Sleep texting is using your phone to send or reply to a message while asleep. Though it might sound improbable, it can happen.
In most cases, sleep texting is prompted. In other words, it’s more likely to happen when you receive an incoming message. A notification might alert you that you have a new message, and your brain responds in much the same way that it would when you’re awake.
Although it’s possible to compose a message while sleeping, its contents might not be comprehensible.
Sleep texting is most likely to affect people who sleep in close proximity to their phones with audible notifications.
Keep reading to learn more about what causes sleep texting.
We’re capable of a variety of behaviors during sleep. Sleepwalking and sleep talking are among the most common, but there are other reports of eating, driving, and even having sex while asleep. Sleep texting is likely not so different from other behaviors that occur during sleep.
These unwanted sleep behaviors, sensations, or activities are symptoms of a broad category of sleep disorders called parasomnias. The National Sleep Foundation estimates that approximately 10 percent of Americans experience parasomnias.
Different parasomnias are associated with different stages of the sleep cycle. For example, acting out dreams is associated with rapid eye movement (REM) sleep and is part of a specific disorder known as REM sleep behavior disorder.
In contrast, sleepwalking occurs during abrupt awakenings from slow-wave sleep, a type of non-REM sleep. Someone who is sleepwalking is operating in an altered or lower state of consciousness.
When you sleepwalk, parts of your brain that control movements and coordination are turned on, while the parts of your brain that control higher functions, such as rationality and memory, are turned off.
Sleep texting might occur during a similar state of partial consciousness. However, there is currently no research exploring when it occurs in the sleep cycle, or which parts of the brain are active.
In a 2013 study on technology use and sleep, researchers found that 10 percent of participants reported waking up because of their cell phone at least a few nights per week.
Depending on when in the sleep cycle these intrusions occur, they might trigger a state of consciousness in which it’s possible to send a text message without remembering it in the morning.
A number of factors might contribute to sleep texting. These include:
Sleep texting might also have a genetic component, as people who have a family history of sleep disorders are at an increased risk of experiencing parasomnias.
Parasomnias can occur at any age, though they affect children more often. When they occur during adulthood, they may be triggered by an underlying condition.
Some underlying conditions that can contribute to parasomnias include:
- sleep breathing disorders, for instance obstructive sleep apnea
- use of medications, such as anti-psychotics or antidepressants
- substance use, including alcohol use
- health conditions (such as restless leg syndrome or gastroesophageal reflux disorder (GERD), whichdisrupt your sleep
There are a variety of different scenarios in which sleep texting can occur.
The most common is probably after receiving a notification. The phone rings or beeps to alert you to a new message. The notification might not even be for a text message. The sound prompts you to pick up the phone and compose a response, as you might during the day.

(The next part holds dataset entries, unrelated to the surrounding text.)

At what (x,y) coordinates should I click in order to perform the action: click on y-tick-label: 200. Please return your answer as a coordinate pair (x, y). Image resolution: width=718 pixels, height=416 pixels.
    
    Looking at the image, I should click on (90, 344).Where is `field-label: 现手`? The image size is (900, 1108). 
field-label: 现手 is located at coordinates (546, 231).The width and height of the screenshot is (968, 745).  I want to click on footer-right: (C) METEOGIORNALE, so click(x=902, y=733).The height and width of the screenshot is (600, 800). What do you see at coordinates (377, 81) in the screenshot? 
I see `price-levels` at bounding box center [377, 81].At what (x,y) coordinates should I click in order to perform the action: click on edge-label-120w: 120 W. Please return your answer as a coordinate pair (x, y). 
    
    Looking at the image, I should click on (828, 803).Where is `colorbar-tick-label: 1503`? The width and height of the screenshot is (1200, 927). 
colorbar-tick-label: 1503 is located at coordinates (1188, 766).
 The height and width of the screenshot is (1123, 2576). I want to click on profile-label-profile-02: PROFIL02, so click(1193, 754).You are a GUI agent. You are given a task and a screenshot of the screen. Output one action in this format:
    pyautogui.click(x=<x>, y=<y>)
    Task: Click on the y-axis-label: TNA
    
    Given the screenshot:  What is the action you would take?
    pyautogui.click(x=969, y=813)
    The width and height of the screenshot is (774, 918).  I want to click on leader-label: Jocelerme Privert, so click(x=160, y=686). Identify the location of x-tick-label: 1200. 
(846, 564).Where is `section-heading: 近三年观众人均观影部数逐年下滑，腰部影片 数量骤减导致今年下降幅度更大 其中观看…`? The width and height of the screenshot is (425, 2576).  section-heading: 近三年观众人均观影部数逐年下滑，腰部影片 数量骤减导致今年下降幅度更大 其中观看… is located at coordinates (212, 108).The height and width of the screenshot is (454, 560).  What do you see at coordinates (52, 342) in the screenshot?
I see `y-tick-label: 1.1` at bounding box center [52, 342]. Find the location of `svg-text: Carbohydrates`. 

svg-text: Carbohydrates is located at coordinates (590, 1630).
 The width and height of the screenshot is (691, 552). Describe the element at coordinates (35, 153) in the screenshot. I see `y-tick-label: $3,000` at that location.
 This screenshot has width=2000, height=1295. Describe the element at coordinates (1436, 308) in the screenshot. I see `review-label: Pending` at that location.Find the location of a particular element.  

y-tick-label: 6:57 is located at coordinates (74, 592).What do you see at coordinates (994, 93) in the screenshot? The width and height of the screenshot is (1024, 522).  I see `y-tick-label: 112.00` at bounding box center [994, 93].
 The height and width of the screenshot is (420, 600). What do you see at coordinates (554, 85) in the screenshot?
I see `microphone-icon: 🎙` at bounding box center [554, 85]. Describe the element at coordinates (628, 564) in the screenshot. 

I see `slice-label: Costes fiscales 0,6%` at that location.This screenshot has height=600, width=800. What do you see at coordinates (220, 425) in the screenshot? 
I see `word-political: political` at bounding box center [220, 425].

Another possible scenario when sleep texting might occur is during a dream in which you are using your phone or texting someone. Phone use in a dream could be prompted by a notification from your phone or be unprompted.
In other cases, texting during sleep might occur independent of a notification. Since texting has become an automatic behavior for a lot of people, it’s possible to do it without prompting in a semiconscious state.
Sleep texting isn’t usually a serious problem. Aside from being humorous or possibly awkward, it doesn’t represent a risk to your health and well-being.
You should speak to a doctor if you experience sleep texting along with other disruptive or potentially dangerous parasomnias. If you maintain a consistent sleep routine and still experience parasomnias, they could be a sign of an underlying health condition.
For most people who sleep text, there is a simple solution. When it’s time to go to bed, you can try one of the following:
- turn off your phone or put your phone in “night mode”
- turn off sounds and notifications
- leave your phone out of your bedroom
- avoid using your phone in the hour before bed
Even if sleep texting isn’t a problem, keeping your device in the bedroom can have an impact on the quality and quantity of your sleep.
The same 2013 study found that technology use in the hour before bed is extremely common in the United States. The use of interactive technological devices, such as cell phones, is more often associated with trouble falling asleep and reported “unrefreshing” rest.
The impact of electronic devices on sleep is more apparent among teens and young adults, who tend to spend more time on their cell phones.
A 2015 study from Norway found that both daytime and bedtime use of electronic devices among adolescents was correlated with sleep measures. Device use was associated with shorter sleep duration, longer time spent falling asleep, and sleep deficits.
It’s possible to text while you’re asleep. Much like other behaviors that occur during sleep, sleep texting occurs in a semiconscious state.
Sleep texting isn’t usually a serious problem. You can prevent it by turning off notifications, turning off your phone altogether, or simply keeping your phone out of your bedroom.